Old Bruce Willis > Young Bruce Willis

escobert
08-03-2012, 02:58 AM
I hit a pot hole and somehow managed to bend my tie rode in my car :mad2:

G13
08-03-2012, 08:47 AM
White people problems.

Jiro
08-03-2012, 10:07 AM
Pot holes are everybody's problem. Especially if they're due to mines.

Criminally Vulgar
08-03-2012, 10:08 AM
in a way life is one big pot hole and it is our job to fill it up with cement.

NorthernChaosGod
08-03-2012, 10:38 AM
White people problems.

Well I guess none of this crap applies to me. /smug

G13
08-03-2012, 05:58 PM
My laptop's battery is dying but the charger is all the way upstairs.

:crying2:

Sephex
08-03-2012, 06:00 PM
I was way too tired when I came into work and decided to have an extra strength 5 hour energy.

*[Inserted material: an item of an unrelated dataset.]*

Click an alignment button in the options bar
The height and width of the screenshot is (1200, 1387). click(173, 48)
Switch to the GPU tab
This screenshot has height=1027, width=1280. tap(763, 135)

Now it feels like my heart is going to leap out of my chest and make some fried potatoes.

Tigmafuzz
08-03-2012, 08:19 PM
My laptop's battery is dying but the charger is all the way upstairs.

:crying2:

I left my phone in my room when I went to the bathroom and I was BORED THE WHOLE TIME I HAD TO POOP :crying2:

Jiro
08-05-2012, 08:37 AM
People were driving slow on the goddamn highway.

~*~Celes~*~
08-05-2012, 04:01 PM
we were driving home last night and it had been pouring the whole ride home...we were on the expressway going 50 mph and were going around a curve, suddenly a HUGE ASS PUDDLE jumped out of nowhere causing us to hit it, spin sideways, and smack headfirst (At a slight angle) into a cement wall. I bit my tongue and he yelled out an obscenity. Had to go to the hospital afterwards to make sure Peter is okay. I now have a very tender spot on my abdomen where the seatbelt was :(

Bubba
08-05-2012, 04:39 PM
we were driving home last night and it had been pouring the whole ride home...we were on the expressway going 50 mph and were going around a curve, suddenly a HUGE ASS PUDDLE jumped out of nowhere causing us to hit it, spin sideways, and smack headfirst (At a slight angle) into a cement wall. I bit my tongue and he yelled out an obscenity. Had to go to the hospital afterwards to make sure Peter is okay. I now have a very tender spot on my abdomen where the seatbelt was :(

Wow. Glad it wasn't too serious and you're both OK.